Les parents ont exprimé leur incrédulité face à la décision du juge selon laquelle leur fille ne peut pas prendre de décisions par elle-même, même si deux experts psychiatres ont déclaré au tribunal que ST ne souffrait pas de maladie mentale et était capable de prendre des décisions.
« Nous sommes très affligés par cette injustice et nous espérons que, par la grâce de Jésus, cela sera corrigé en appel », ont déclaré les parents.
La directrice générale du CTC, Andrea Williams, a qualifié l’affaire de « profondément troublante ». Elle a déclaré que l’affaire démontre un « besoin urgent » de changer la façon dont le NHS et les tribunaux prennent « les décisions de fin de vie ».
« Qu’y a-t-il de plus naturel ou de plus rationnel pour un jeune de 19 ans gravement malade que de ne rien négliger et de saisir toutes les chances de survie ? » » a demandé Williams. « ST a voulu raconter son histoire au monde afin d’essayer d’accéder à un traitement supplémentaire, mais elle en a été empêchée par la Cour de protection au nom ironique. »
« Nous demandons depuis un certain temps au gouvernement d’ouvrir d’urgence une enquête publique sur les pratiques du Tribunal de protection et de la Chambre de la famille dans les affaires de fin de vie, après une série d’affaires troublantes et bouleversantes », a-t-elle poursuivi. .
La situation de la jeune fille de 19 ans ressemble à celle de Charlie Gard, un bébé britannique atteint d’une maladie génétique rare. En 2017, l’enfant de 11 mois est décédé à la suite d’un long litige juridique entre ses parents et les médecins sur la question de savoir si le couple pouvait emmener le bébé aux États-Unis pour un traitement expérimental.

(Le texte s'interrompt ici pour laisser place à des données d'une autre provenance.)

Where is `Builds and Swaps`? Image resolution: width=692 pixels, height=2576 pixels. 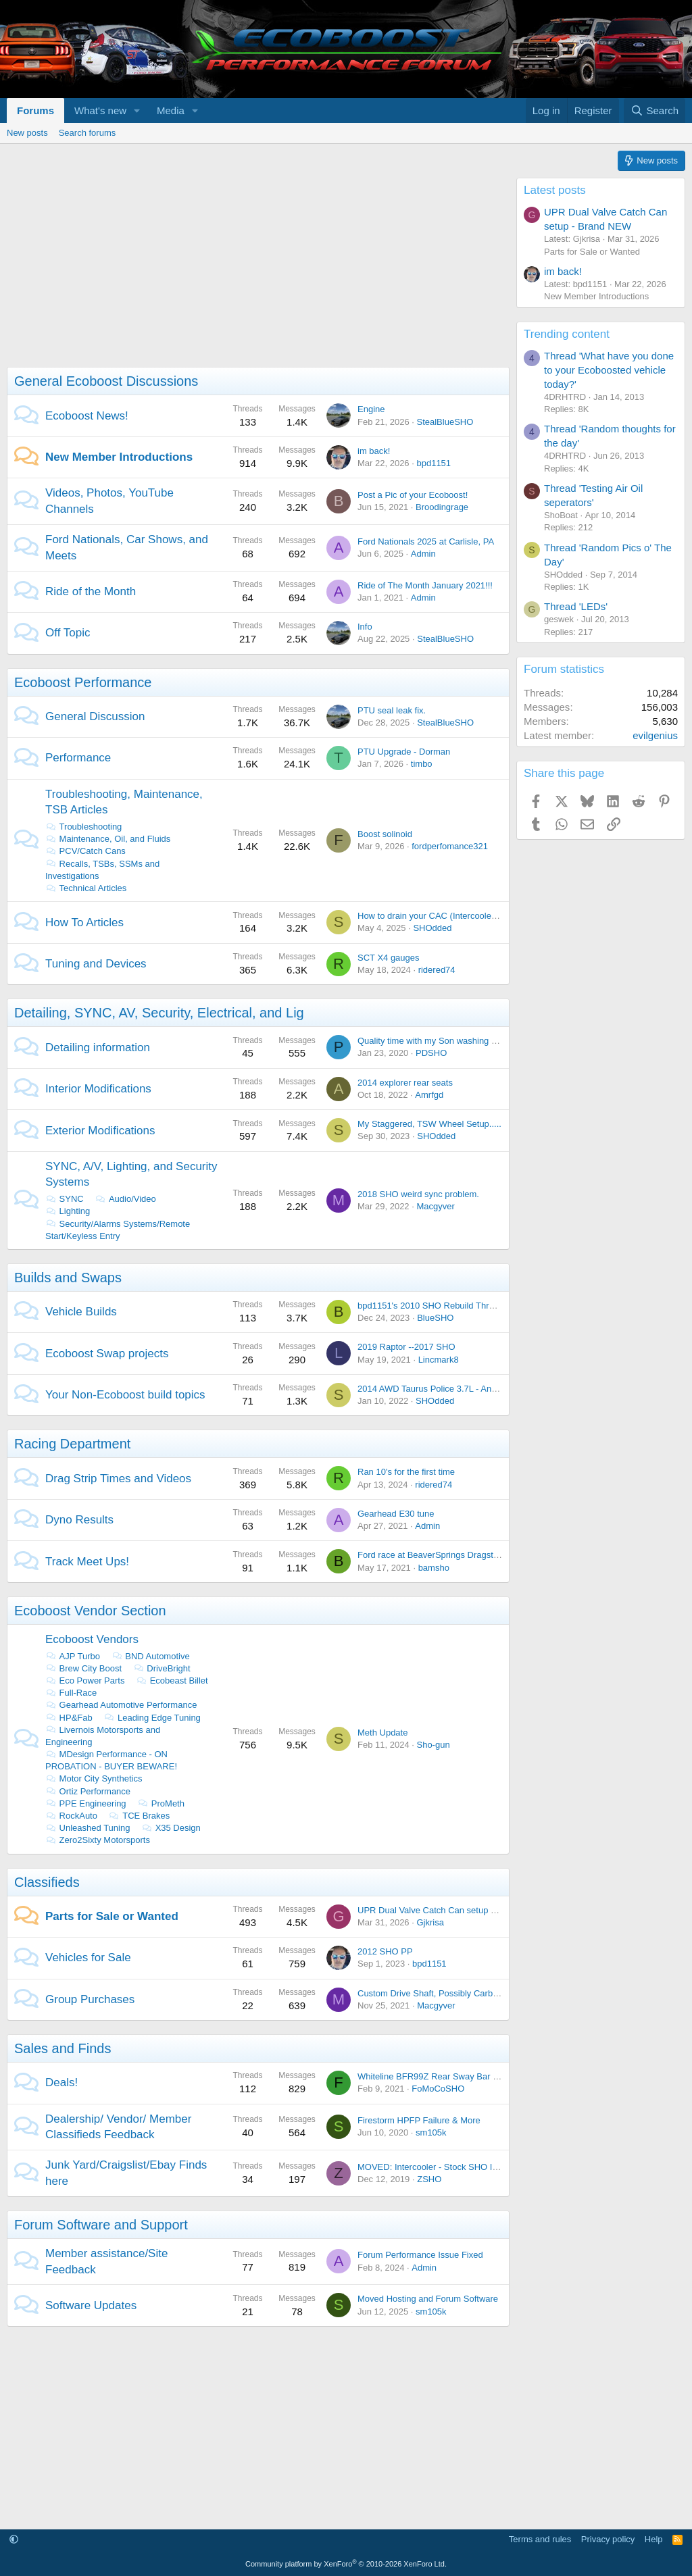 Builds and Swaps is located at coordinates (68, 1277).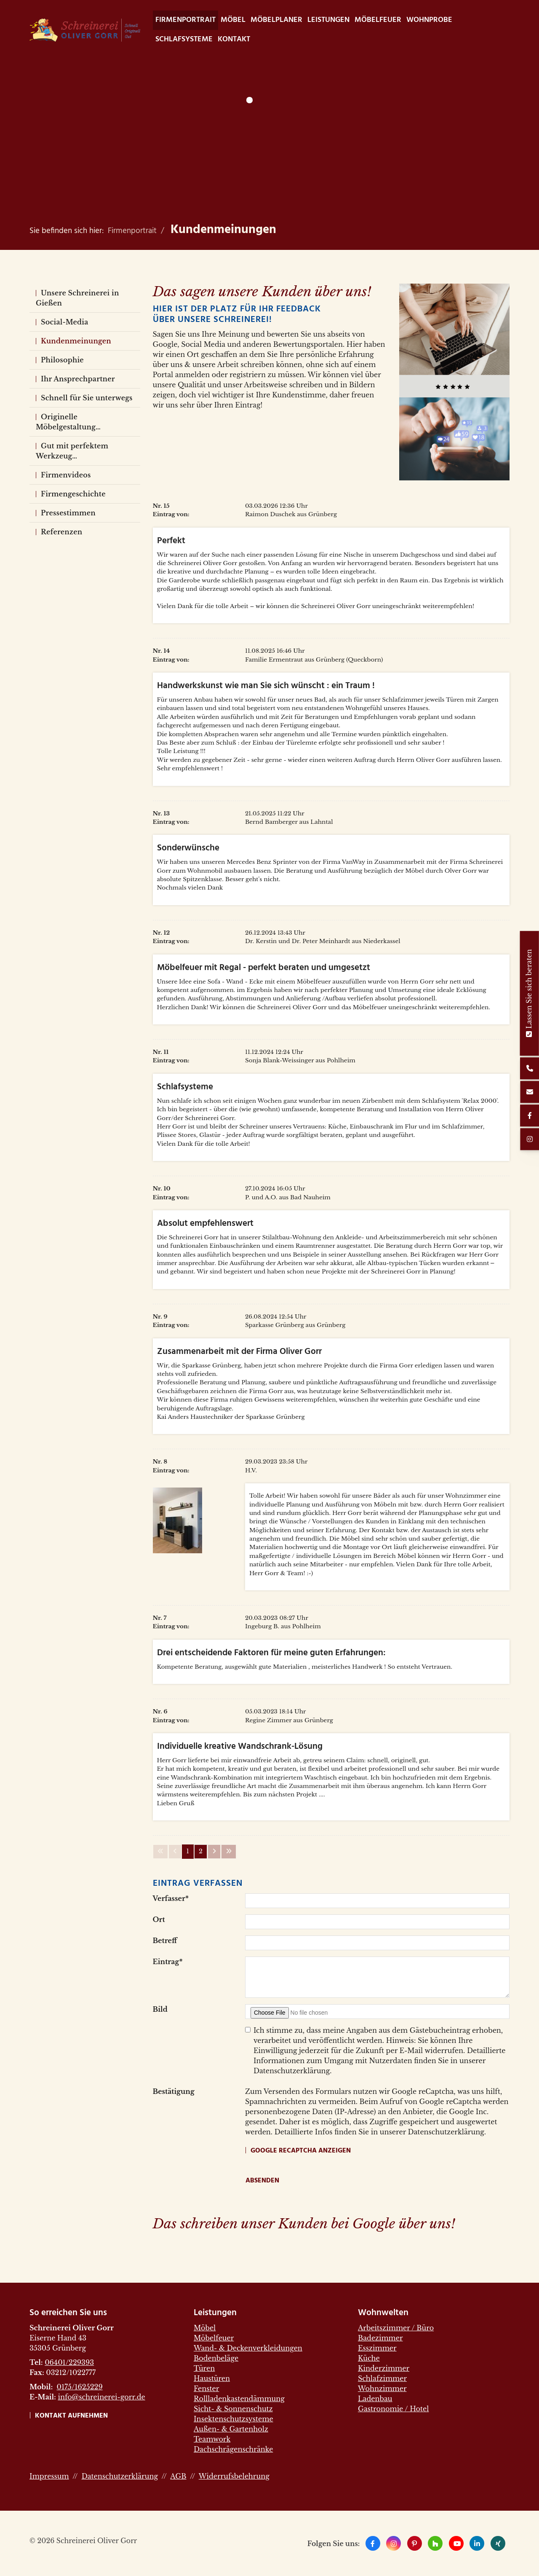  Describe the element at coordinates (393, 2408) in the screenshot. I see `Gastronomie / Hotel` at that location.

Les médecins de Great Ormond Street ont déclaré que demander des soins aux États-Unis ne ferait que prolonger les souffrances du bébé, et les tribunaux britanniques, soutenus par la Cour européenne des droits de l’homme, ont refusé l’autorisation, estimant que ce projet n’était pas dans l’intérêt supérieur de l’enfant.
Archie Battersbee, un garçon de 12 ans, est décédé en août dernier après que l’hôpital ait interrompu son traitement. Le garçon a subi une « lésion cérébrale ischémique hypoxique catastrophique ». Alors que ses parents menaient une longue bataille juridique pour poursuivre ses soins ou le transférer dans un hospice, le système de réanimation de Battersbee a finalement été retiré.